◆ **How to complete this task**: Look through the entries and count each line that includes the string "Open". Reply with the number alone.

◆ **Recorded data**:
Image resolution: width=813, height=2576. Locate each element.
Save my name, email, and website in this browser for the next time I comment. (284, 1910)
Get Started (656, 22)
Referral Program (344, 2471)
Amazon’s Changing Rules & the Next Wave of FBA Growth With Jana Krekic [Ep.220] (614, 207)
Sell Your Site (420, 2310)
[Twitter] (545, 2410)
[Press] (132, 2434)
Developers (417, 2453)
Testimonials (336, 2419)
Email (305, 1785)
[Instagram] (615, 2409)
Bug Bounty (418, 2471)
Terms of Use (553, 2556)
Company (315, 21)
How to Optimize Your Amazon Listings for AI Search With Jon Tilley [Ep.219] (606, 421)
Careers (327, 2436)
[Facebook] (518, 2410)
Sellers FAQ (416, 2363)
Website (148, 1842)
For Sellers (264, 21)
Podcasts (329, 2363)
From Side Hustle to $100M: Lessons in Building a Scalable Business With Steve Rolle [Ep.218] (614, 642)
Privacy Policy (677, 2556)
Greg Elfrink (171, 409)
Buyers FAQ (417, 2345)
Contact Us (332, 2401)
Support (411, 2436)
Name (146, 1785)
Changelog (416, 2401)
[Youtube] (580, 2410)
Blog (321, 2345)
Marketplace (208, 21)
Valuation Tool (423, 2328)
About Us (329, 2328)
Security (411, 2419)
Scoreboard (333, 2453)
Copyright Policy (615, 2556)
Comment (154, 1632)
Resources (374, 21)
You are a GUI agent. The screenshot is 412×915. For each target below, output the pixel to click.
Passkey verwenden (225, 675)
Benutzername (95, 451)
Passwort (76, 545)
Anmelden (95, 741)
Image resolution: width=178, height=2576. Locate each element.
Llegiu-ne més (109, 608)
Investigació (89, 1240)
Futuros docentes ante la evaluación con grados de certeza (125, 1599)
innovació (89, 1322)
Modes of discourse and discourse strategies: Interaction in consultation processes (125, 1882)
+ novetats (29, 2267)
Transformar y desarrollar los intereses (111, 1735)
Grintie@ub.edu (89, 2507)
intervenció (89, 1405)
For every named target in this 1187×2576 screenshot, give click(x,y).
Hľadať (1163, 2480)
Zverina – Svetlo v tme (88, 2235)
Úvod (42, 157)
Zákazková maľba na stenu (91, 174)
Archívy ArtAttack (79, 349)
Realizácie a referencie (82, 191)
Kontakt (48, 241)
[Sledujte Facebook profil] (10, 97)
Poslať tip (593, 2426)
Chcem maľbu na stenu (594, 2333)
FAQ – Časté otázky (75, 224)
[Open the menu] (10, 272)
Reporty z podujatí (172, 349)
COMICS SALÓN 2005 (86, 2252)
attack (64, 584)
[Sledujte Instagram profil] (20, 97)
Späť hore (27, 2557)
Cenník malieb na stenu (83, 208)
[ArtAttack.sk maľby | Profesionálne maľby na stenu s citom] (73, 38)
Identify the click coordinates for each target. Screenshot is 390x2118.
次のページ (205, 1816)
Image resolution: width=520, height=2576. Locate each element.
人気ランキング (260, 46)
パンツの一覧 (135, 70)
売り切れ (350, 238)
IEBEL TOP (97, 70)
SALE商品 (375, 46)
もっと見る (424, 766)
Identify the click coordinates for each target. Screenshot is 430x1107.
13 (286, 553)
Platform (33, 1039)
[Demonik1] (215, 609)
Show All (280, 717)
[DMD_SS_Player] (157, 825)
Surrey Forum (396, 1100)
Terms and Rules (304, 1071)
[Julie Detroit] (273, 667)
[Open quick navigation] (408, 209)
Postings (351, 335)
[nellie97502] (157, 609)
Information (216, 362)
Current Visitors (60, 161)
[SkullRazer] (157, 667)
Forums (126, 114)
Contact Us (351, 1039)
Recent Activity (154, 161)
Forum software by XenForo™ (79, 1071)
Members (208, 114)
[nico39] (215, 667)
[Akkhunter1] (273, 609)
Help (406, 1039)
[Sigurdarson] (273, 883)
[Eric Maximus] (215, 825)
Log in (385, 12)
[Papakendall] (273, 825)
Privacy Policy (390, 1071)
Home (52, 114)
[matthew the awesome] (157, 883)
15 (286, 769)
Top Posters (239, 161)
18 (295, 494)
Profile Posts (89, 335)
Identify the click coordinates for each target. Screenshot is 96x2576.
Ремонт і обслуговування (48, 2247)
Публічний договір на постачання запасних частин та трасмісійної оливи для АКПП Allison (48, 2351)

◆ **Answer section**: 2